Monday notes (Final Four edition)

1) This is very much a coaches’ Final Four, isn’t it? I count 27 final four appearances between the four coaches (including Cal’s vacated appearances).

2) I share Greenie’s general complaint about all the foul-calling in college basketball. But a brief quibble about something he said this morning. Greenie counted up total fouls called in the Elite Eight games this weekend. In the great Kentucky-Notre Dame game, only 26 were called, and the game did indeed have a great flow and was a pleasure to watch. Greenie said that the low foul totals directly contributed to the watchability of the contest. But there were only 27 fouls called in the Duke-Gonzaga game, and that was a much less aesthetically appealing game (and no, that’s not a complaint about the outcome. OK, maybe it is a little bit). As I’ve written before, I don’t share the widespread view that the game – at the college or pro levels – is worse now than it was 10 or 20 or 40 years ago. And I was pleased to see, incidentally, Bill Simmons recently comment that in a typical NBA regular season game thirty years ago, no one played defense (this is more or less correct).

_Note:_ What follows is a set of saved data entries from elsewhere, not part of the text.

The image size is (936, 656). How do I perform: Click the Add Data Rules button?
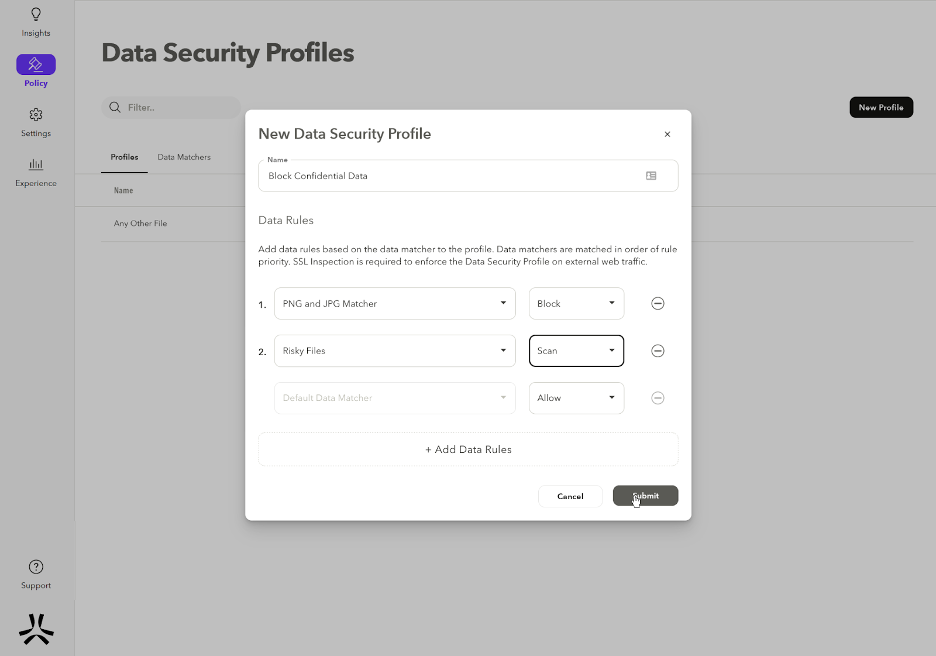click(468, 450)
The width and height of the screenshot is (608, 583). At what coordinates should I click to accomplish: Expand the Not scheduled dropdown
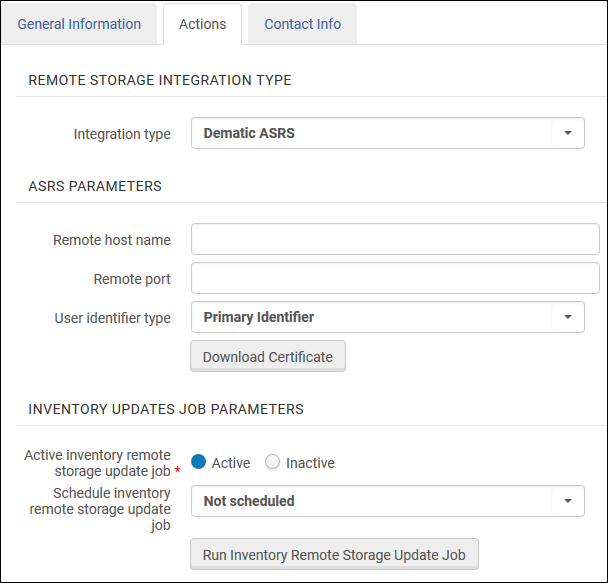370,501
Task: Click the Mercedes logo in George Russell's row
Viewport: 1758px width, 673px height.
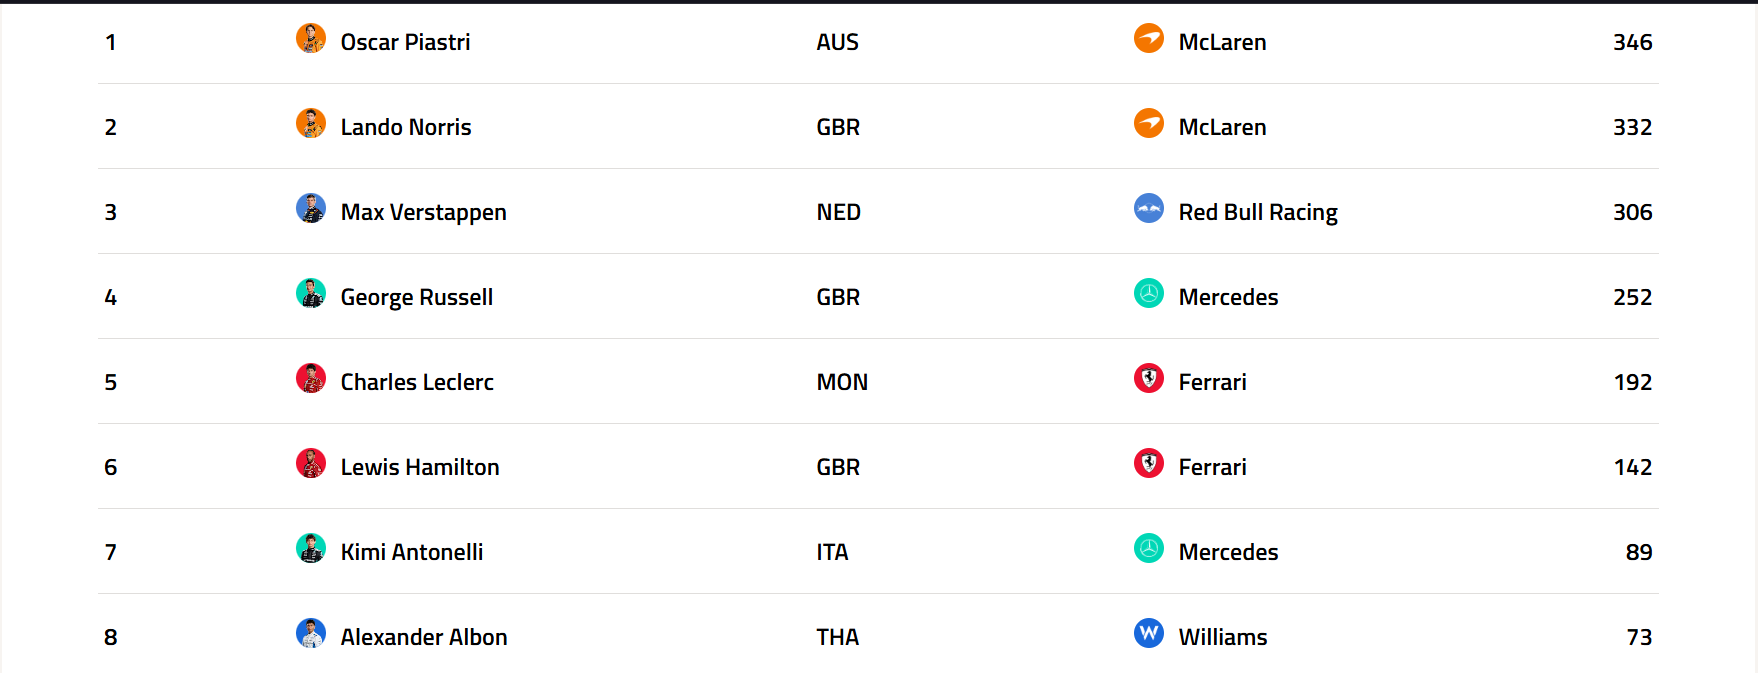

Fundamentally, however, the size of the court hasn’t changed in decades, while the elite players are faster, rangier and more athletic. It’s shrunk, effectively, the amount of open space on the court with some consequences for the flow, scoring and, at times, the visual appeal of the game.

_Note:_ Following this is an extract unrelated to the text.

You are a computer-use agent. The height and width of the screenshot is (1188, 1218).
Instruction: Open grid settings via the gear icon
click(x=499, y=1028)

3) a quick note on athleticism. The weekend games featured some high profile white players. We all know the trope that white players are deemed “smart” and “gritty” while black players tend to be characterized as “athletic” “freakish” and so on.

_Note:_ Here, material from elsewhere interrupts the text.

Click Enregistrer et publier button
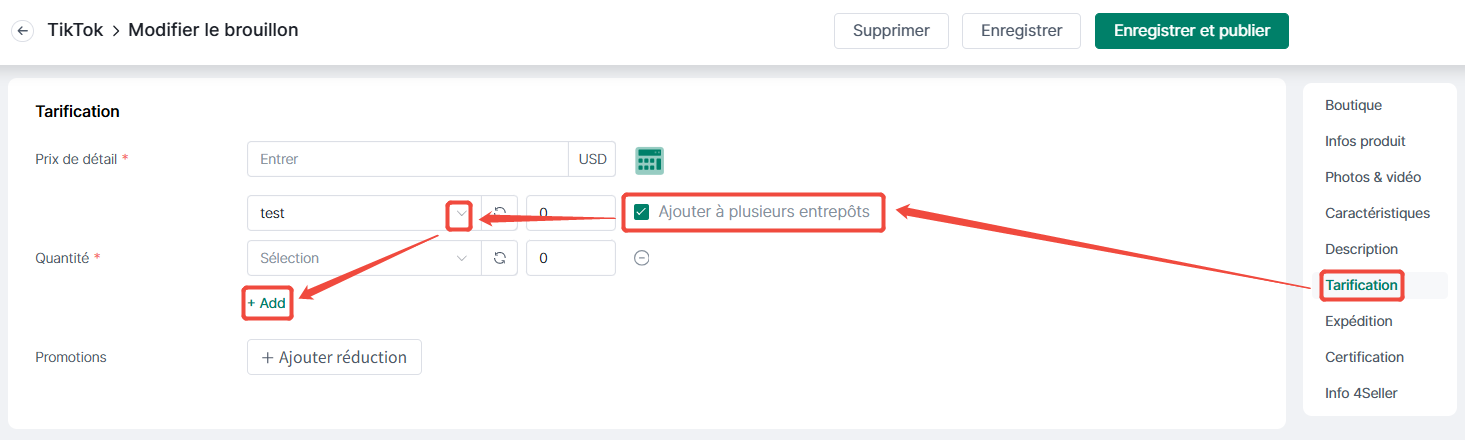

What struck me watching Wisconsin beat UNC Thursday night was the athleticism of their 7-footer Frank Kaminski and their power forward, 6′ 9″ Sam Dekker. They’re both tall, can score inside and out and have excellent speed/quickness for their size. Athleticism is often reduced to the most basic measures of 40-yard dash time and jumping ability. Anything else is a product of “work ethic,” or something. But very clearly, Kaminski and Dekker have natural gifts that make them freaks relative to the general population. Likewise Notre Dame’s Pat Connaughton, the 6′ 5″ power forward. Connaughton grabbed nine rebounds and Golic praised his “want-to,” since he did that board work in amongst the trees that constitute Kentucky’s massive front line. At least twice Saturday night, Connaughton grabbed a rebound one handed when his body was not squared to the trajectory of the carom of the ball. In other words, he had to have possessed quite extraordinary body control and hand-eye coordination to have snared those boards. Connaughton, of course, is also a pitcher, a draftee of the Baltimore Orioles. He may be the hardest working guy in the room. But he’s an athlete, first and foremost, born with physical attributes most people can only dream of.